Record excerpts
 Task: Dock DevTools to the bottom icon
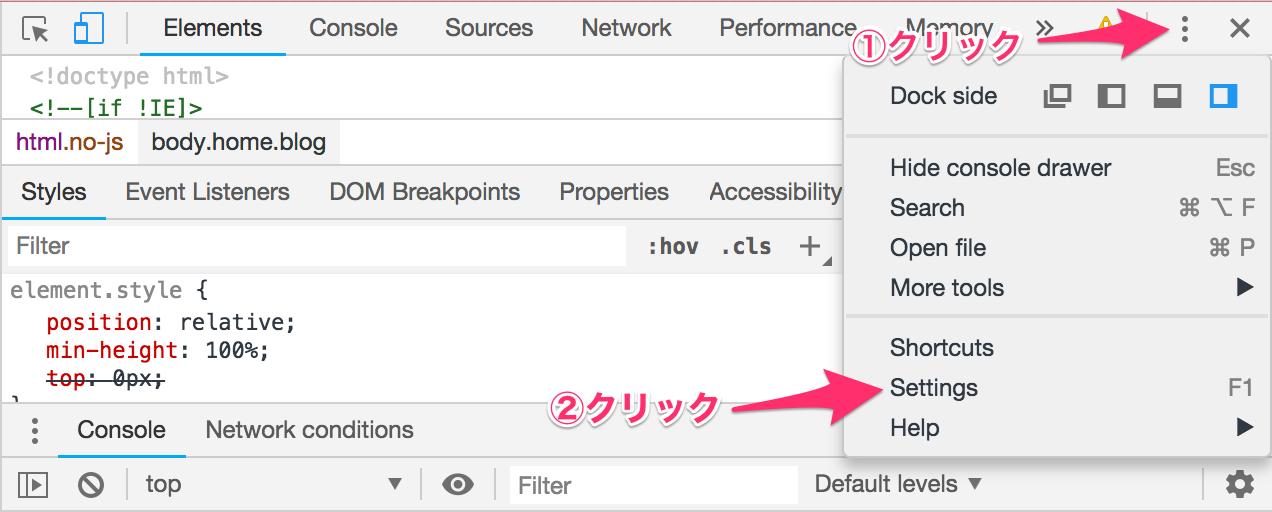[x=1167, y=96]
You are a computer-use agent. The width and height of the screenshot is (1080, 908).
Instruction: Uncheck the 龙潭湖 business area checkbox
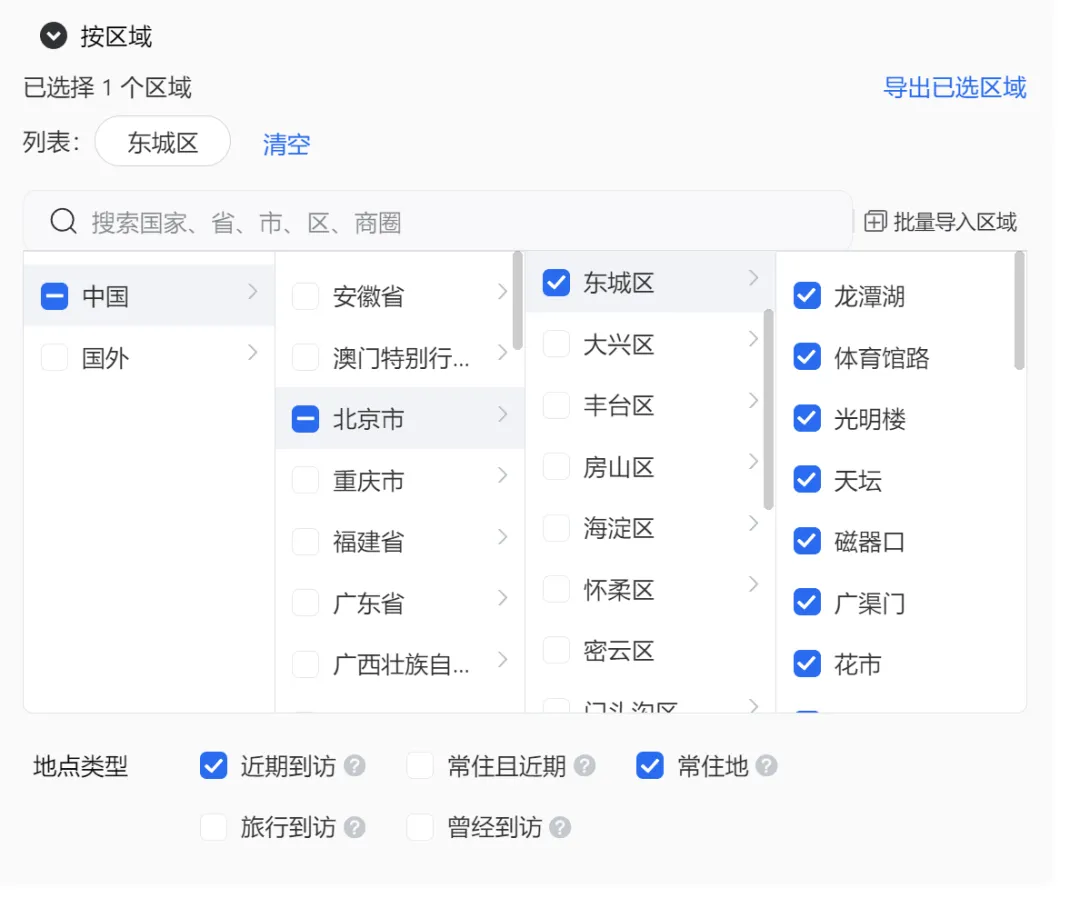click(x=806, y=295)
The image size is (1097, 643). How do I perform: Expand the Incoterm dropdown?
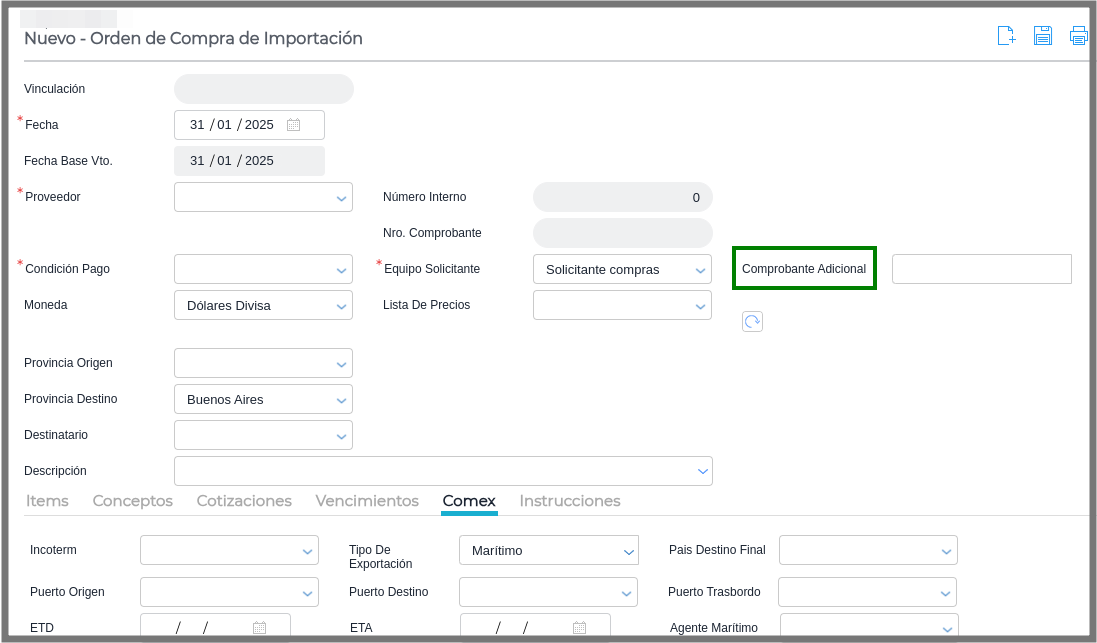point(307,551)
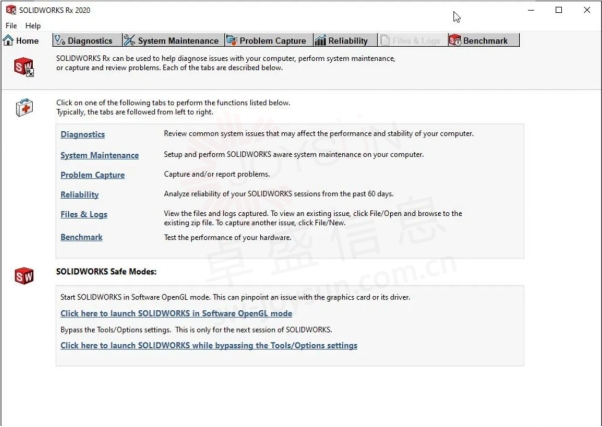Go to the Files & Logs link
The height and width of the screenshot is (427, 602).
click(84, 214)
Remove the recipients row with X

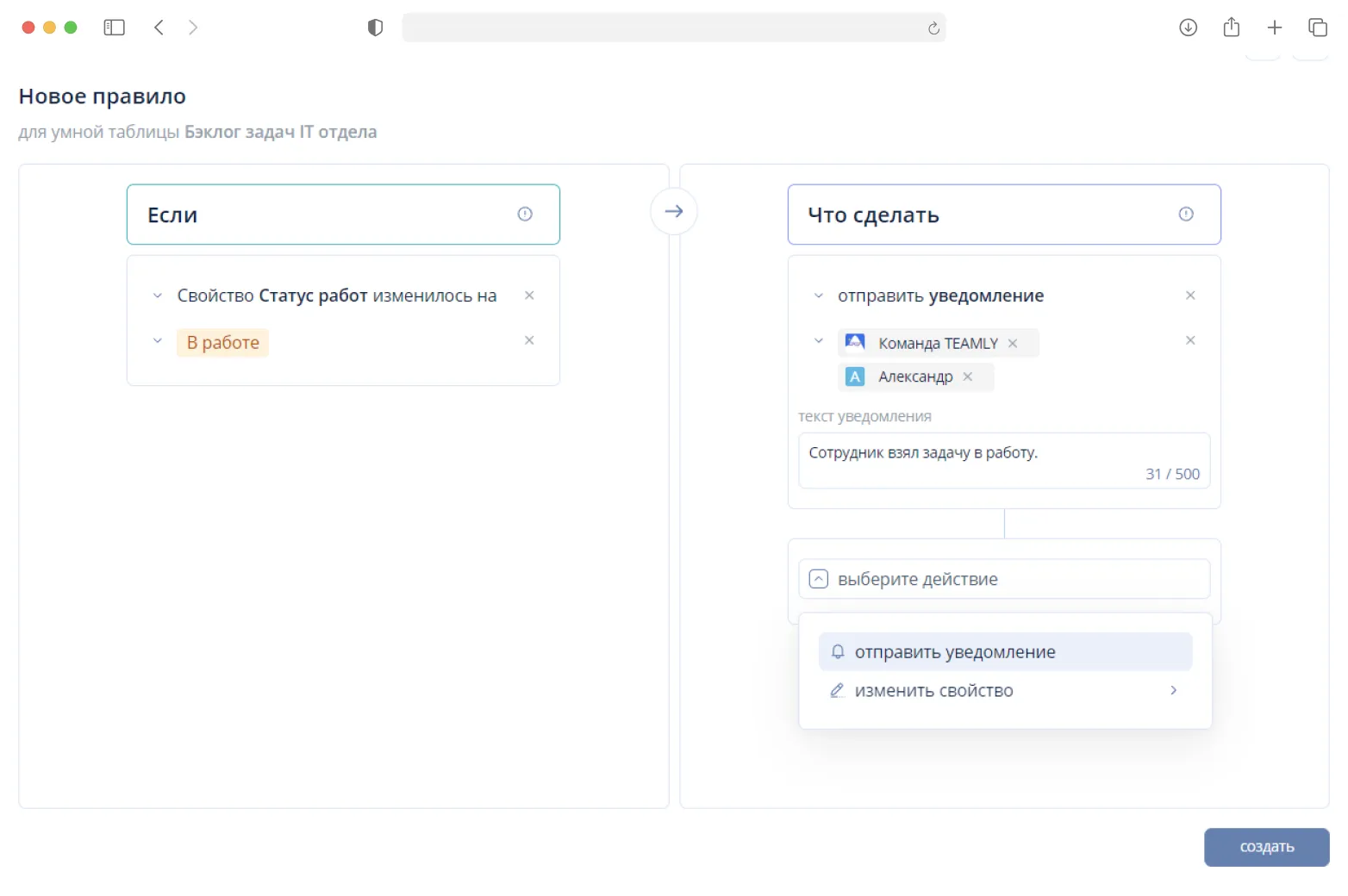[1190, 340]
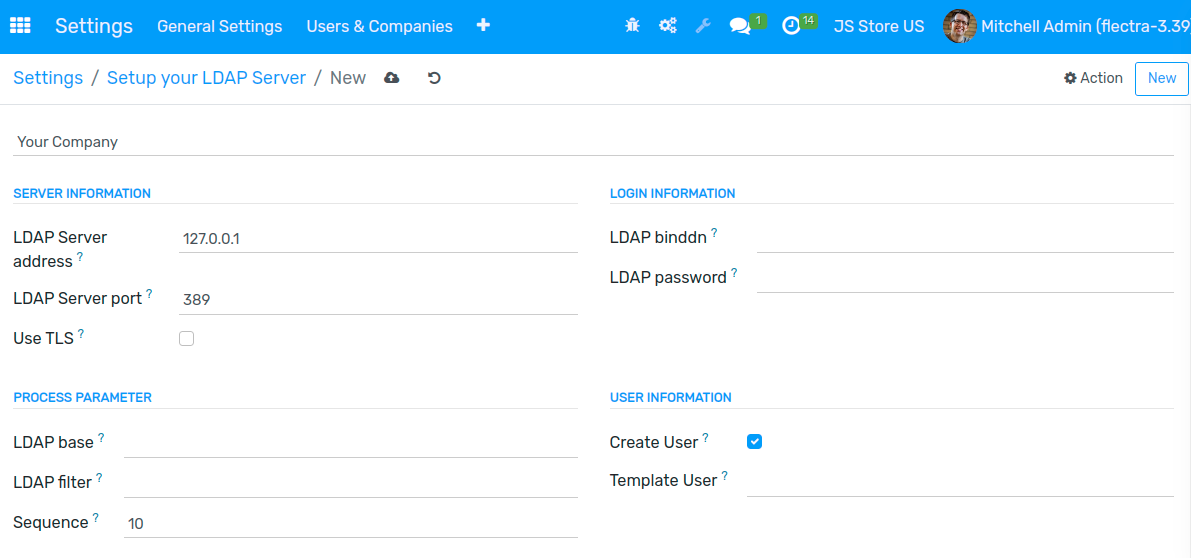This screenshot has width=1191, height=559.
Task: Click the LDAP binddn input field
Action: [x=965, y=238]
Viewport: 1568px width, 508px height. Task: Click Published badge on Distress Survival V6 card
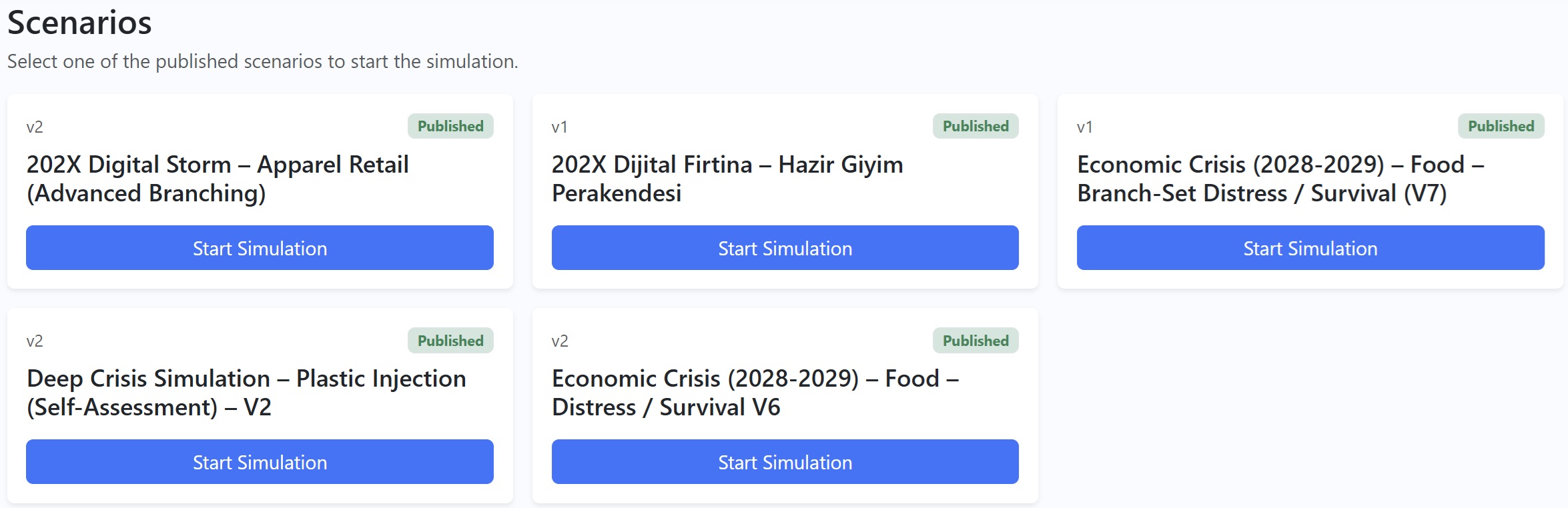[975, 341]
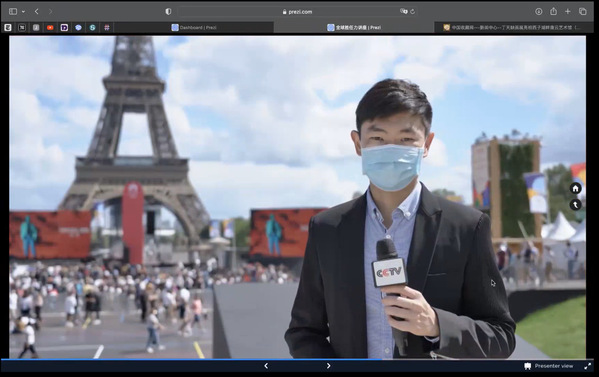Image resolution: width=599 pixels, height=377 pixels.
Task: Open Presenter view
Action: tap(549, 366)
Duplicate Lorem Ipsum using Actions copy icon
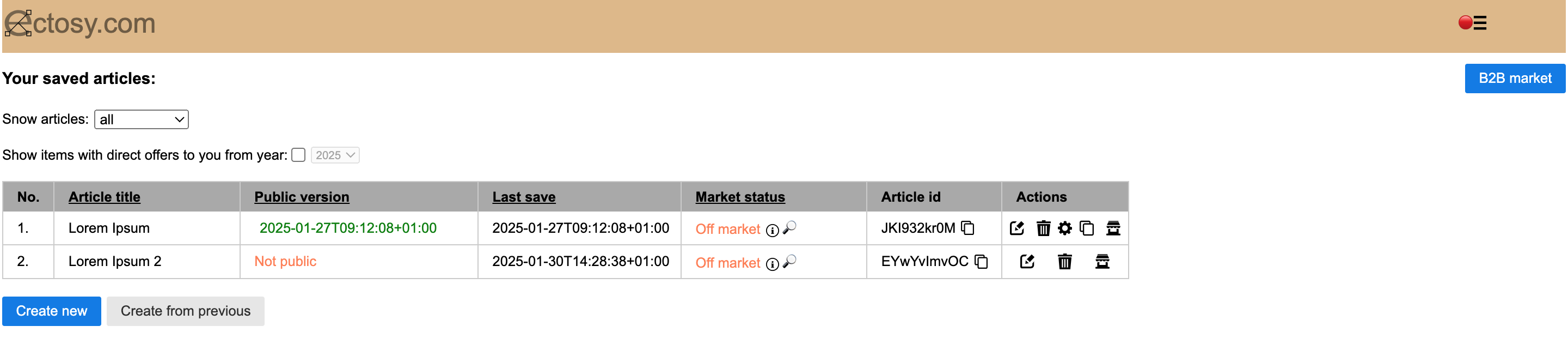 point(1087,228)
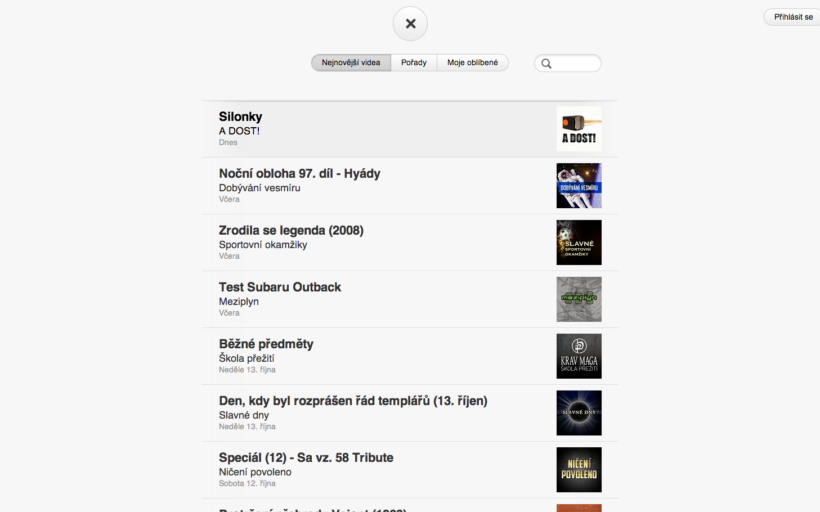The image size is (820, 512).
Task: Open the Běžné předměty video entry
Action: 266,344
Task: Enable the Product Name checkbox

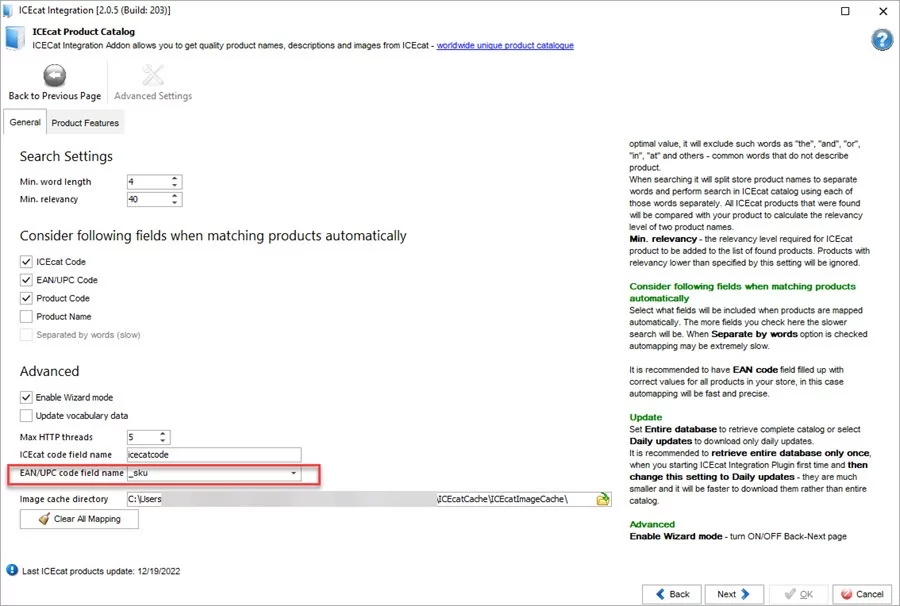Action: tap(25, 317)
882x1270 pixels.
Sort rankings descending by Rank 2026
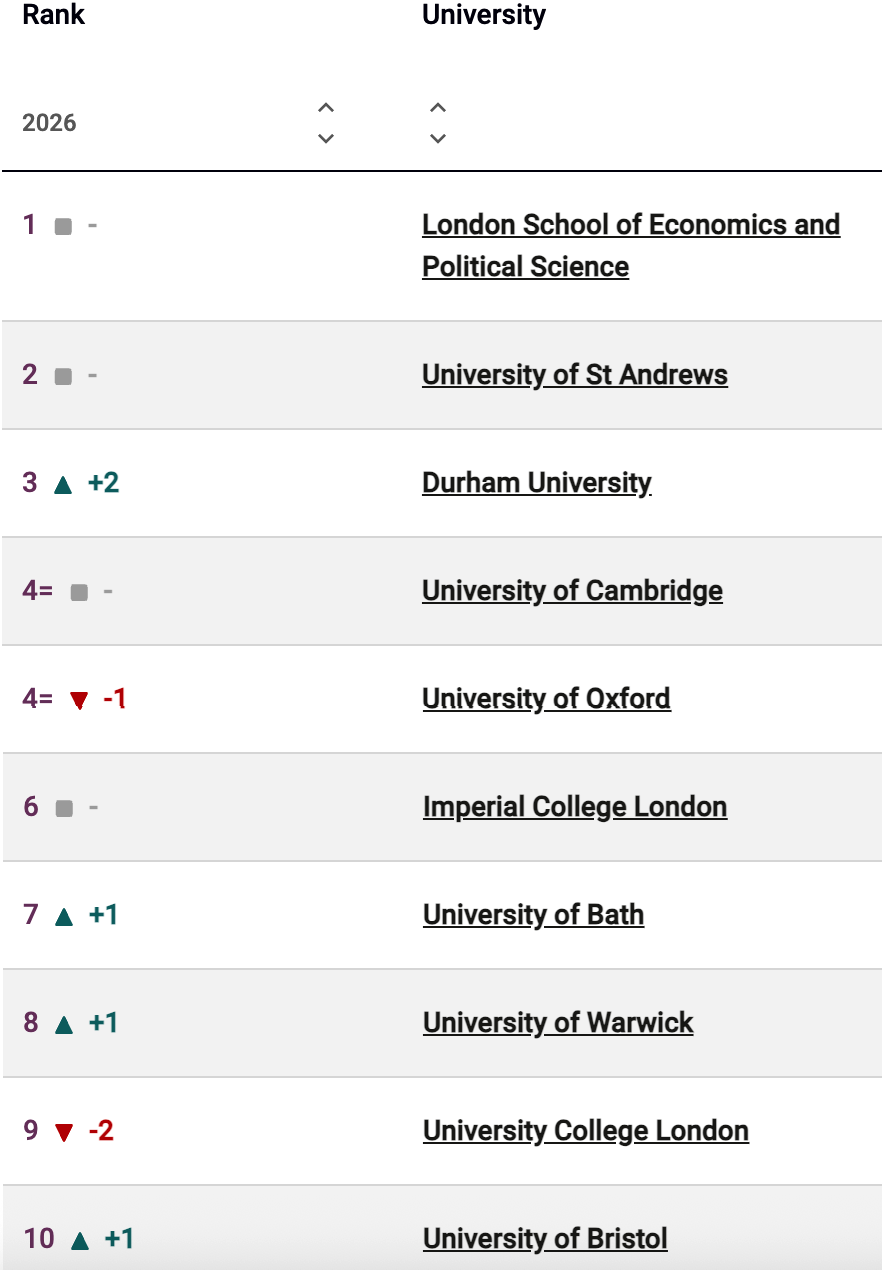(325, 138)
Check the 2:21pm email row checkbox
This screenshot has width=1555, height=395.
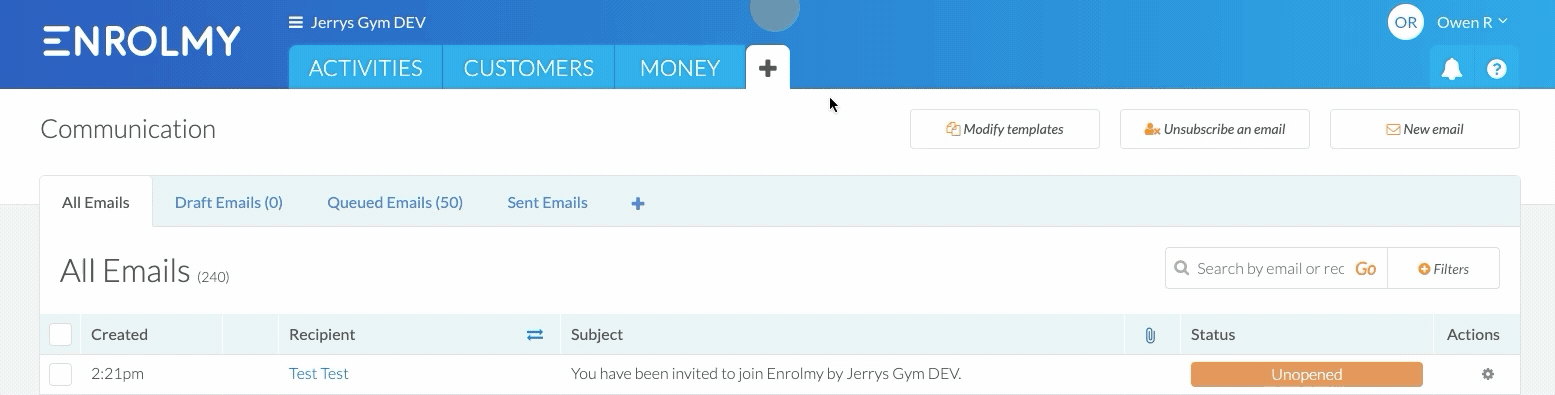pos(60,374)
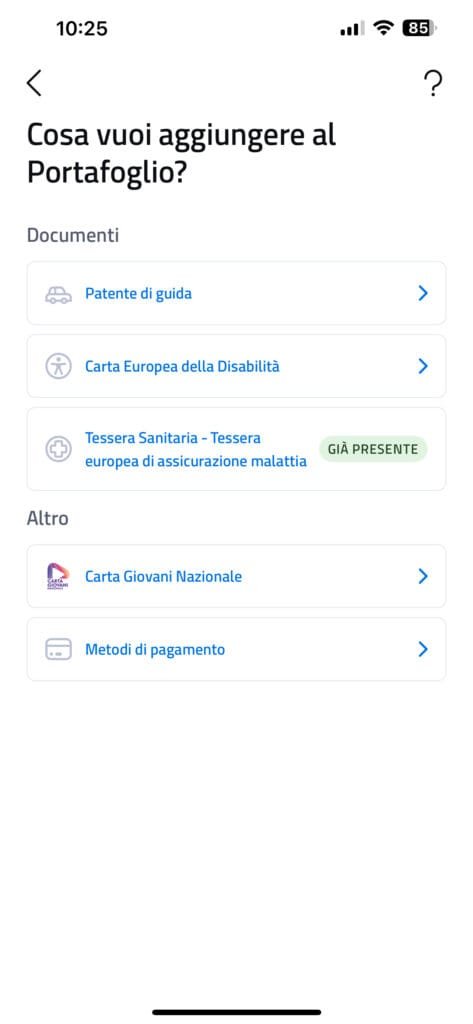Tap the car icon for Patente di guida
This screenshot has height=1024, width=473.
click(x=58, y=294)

Work required
Every line above should be output exactly, except for the pictures.

Result
 Task: Dock DevTools to the bottom icon
[x=1167, y=96]
You are a computer-use agent. The width and height of the screenshot is (1080, 908).
Instruction: Uncheck the 龙潭湖 business area checkbox
click(x=806, y=295)
The image size is (1097, 643). How do I perform: Expand the Incoterm dropdown?
point(307,551)
Go to the Files & Logs link
The height and width of the screenshot is (427, 602).
click(84, 214)
Remove the recipients row with X

[1190, 340]
This screenshot has width=1191, height=559.
Task: Click the LDAP binddn input field
Action: [x=965, y=238]
Viewport: 1568px width, 508px height. Task: Click Published badge on Distress Survival V6 card
[975, 341]
Image resolution: width=599 pixels, height=377 pixels.
Task: Open Presenter view
Action: tap(549, 366)
Duplicate Lorem Ipsum using Actions copy icon
 point(1087,228)
The image size is (820, 512).
Task: Open the Běžné předměty video entry
Action: 266,344
Task: Enable the Product Name checkbox

Action: tap(25, 317)
882x1270 pixels.
Sort rankings descending by Rank 2026
(325, 138)
Check the 2:21pm email row checkbox
This screenshot has width=1555, height=395.
pos(60,374)
Tap the car icon for Patente di guida
This screenshot has height=1024, width=473.
click(x=58, y=294)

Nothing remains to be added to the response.